Di·gest v. t. [imp. & p. p. Digested; p. pr. & vb. n. Digesting.]
1. To distribute or arrange methodically; to work over and classify; to reduce to portions for ready use or application; as, to digest the laws, etc.
Joining them together and digesting them into order. --Blair.
We have cause to be glad that matters are so well digested. --Shak.
2. Physiol. To separate (the food) in its passage through the alimentary canal into the nutritive and nonnutritive elements; to prepare, by the action of the digestive juices, for conversion into blood; to convert into chyme.

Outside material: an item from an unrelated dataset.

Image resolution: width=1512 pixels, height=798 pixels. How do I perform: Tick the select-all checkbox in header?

3. To think over and arrange methodically in the mind; to reduce to a plan or method; to receive in the mind and consider carefully; to get an understanding of; to comprehend.

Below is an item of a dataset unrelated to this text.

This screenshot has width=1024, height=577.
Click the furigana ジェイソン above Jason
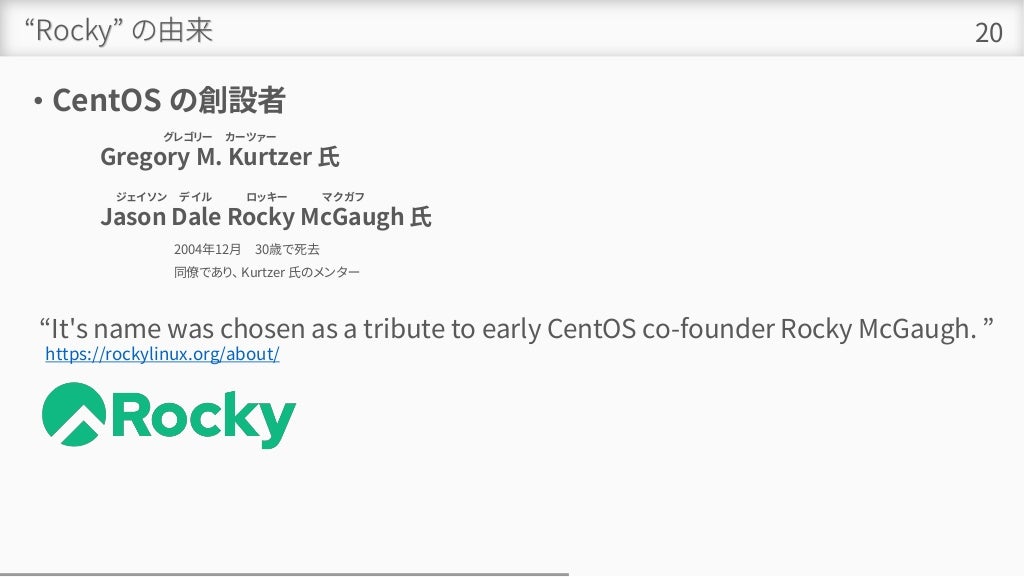141,196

Feelingly digest the words you speak in prayer. --Sir H. Sidney.
How shall this bosom multiplied digest
The senate's courtesy? --Shak.
4. To appropriate for strengthening and comfort.

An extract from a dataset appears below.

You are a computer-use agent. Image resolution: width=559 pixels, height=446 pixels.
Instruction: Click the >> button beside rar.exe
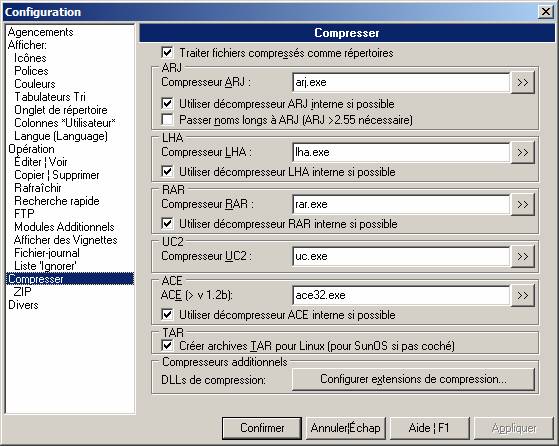point(522,205)
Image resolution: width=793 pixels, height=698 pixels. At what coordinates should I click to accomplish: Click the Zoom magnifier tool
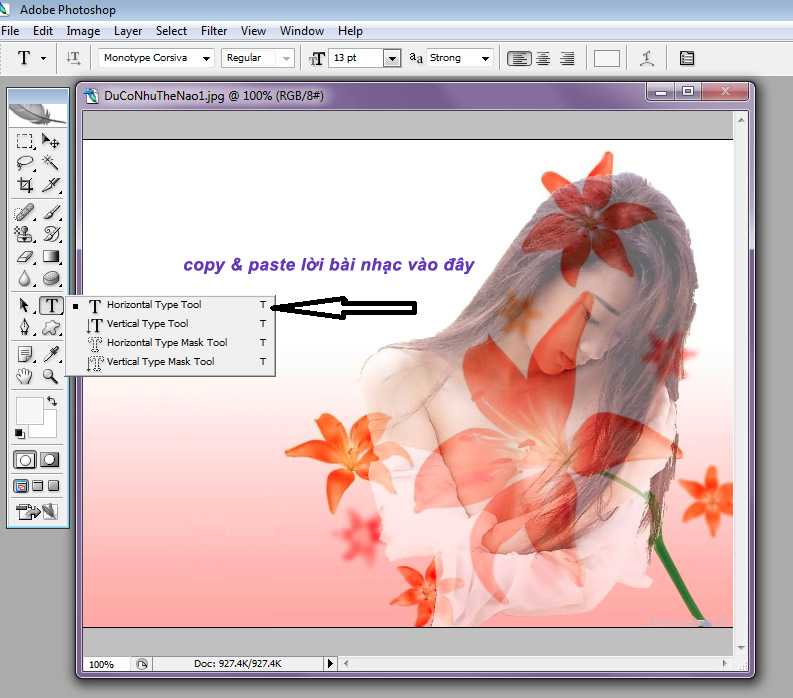pos(50,376)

Grant that we may in such wise hear them [the Scriptures], read, mark, learn, and inwardly digest them. --Book of Common Prayer.
5. Hence: To bear comfortably or patiently; to be reconciled to; to brook.
I never can digest the loss of most of Origin's works. --Coleridge.
6. Chem. To soften by heat and moisture; to expose to a gentle heat in a boiler or matrass, as a preparation for chemical operations.
7. Med. To dispose to suppurate, or generate healthy pus, as an ulcer or wound.
8. To ripen; to mature. [Obs.]
Well-digested fruits. --Jer. Taylor.
9. To quiet or abate, as anger or grief.